* Problem to work on
Among the entries below, which lines include the string "computer"? Show each one.

Stored data entries
━━━━━━━━━━━━━━━━━━━━━━━━━━━━━━

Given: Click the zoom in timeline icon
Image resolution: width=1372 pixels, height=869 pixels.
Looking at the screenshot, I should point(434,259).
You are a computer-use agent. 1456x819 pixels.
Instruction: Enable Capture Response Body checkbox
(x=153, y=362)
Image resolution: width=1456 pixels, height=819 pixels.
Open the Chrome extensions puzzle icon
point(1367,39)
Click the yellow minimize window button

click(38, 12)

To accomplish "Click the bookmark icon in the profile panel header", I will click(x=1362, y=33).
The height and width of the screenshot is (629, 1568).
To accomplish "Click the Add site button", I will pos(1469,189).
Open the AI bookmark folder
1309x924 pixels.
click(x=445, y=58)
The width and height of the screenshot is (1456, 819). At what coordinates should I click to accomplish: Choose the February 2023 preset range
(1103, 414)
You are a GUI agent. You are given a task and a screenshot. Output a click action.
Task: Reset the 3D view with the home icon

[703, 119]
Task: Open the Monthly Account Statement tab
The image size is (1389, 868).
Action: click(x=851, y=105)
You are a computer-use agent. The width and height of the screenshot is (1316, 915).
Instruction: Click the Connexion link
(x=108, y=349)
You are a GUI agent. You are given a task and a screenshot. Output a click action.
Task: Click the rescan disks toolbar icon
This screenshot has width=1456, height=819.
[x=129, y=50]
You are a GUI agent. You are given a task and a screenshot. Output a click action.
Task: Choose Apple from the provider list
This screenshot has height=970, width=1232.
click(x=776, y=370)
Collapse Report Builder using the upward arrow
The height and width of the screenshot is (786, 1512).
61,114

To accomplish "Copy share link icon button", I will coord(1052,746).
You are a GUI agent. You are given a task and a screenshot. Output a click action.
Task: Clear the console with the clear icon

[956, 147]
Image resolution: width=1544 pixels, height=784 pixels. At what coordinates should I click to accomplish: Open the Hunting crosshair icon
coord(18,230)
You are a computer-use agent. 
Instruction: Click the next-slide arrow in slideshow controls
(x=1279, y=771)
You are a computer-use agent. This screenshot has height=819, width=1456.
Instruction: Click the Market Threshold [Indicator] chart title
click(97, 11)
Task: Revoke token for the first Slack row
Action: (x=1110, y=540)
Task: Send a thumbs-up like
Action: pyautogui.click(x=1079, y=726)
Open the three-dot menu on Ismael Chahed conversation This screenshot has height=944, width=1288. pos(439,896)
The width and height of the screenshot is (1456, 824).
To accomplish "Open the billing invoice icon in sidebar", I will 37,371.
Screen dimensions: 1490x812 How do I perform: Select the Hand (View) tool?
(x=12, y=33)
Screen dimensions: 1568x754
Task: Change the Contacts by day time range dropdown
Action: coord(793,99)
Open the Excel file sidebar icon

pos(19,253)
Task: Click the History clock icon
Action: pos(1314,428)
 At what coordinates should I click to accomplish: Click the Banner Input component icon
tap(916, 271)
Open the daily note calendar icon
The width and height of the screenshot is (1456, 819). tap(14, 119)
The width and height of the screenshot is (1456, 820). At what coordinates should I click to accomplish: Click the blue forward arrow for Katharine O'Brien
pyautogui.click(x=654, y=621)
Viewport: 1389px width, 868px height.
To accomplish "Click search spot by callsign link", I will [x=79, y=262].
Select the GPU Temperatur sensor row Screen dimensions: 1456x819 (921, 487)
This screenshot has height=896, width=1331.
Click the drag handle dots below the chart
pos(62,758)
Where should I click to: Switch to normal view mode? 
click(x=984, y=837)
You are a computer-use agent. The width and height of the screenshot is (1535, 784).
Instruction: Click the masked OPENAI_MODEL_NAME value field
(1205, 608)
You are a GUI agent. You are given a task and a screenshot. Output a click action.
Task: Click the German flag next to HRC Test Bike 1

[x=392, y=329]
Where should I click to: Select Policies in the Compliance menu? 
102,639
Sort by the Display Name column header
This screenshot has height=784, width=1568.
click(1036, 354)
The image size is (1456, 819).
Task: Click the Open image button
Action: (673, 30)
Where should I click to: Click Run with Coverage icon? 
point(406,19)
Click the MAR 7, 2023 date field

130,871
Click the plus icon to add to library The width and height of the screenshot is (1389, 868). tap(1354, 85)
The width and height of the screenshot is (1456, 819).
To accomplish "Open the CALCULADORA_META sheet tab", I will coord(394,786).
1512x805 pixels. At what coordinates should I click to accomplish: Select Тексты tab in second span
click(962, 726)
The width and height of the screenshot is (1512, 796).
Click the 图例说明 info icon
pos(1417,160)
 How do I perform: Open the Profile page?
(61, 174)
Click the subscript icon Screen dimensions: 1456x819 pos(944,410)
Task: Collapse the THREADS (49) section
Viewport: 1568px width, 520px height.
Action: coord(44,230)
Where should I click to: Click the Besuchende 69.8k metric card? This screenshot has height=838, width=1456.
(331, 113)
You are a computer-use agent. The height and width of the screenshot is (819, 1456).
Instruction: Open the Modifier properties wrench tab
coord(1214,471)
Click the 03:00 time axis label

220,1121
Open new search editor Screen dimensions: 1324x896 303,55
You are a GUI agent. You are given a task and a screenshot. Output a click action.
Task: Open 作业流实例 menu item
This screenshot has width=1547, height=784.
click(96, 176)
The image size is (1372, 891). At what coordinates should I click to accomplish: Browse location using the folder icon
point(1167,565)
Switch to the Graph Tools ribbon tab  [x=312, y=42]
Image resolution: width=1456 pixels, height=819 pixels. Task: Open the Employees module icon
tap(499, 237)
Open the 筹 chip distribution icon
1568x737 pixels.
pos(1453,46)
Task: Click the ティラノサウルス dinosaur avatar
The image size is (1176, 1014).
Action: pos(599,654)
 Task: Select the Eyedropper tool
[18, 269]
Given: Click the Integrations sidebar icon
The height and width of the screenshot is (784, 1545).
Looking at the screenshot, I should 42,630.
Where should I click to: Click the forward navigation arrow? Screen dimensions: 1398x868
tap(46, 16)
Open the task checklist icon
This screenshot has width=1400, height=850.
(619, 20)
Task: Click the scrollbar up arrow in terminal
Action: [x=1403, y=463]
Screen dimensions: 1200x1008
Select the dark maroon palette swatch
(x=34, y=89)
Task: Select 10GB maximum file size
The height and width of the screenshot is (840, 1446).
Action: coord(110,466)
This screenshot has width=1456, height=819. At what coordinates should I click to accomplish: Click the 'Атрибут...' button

━━━━━━━━━━━━━━━━━━━━━━━━━━━━━━

* Task solution
You are a computer-use agent. 1456x819 pixels.
You are a computer-use agent. The width and height of the screenshot is (1316, 915).
You are a computer-use agent. 
You are a computer-use agent. This screenshot has height=819, width=1456.
You are a computer-use agent. The width and height of the screenshot is (1535, 784).
You are a computer-use agent. The height and width of the screenshot is (819, 1456).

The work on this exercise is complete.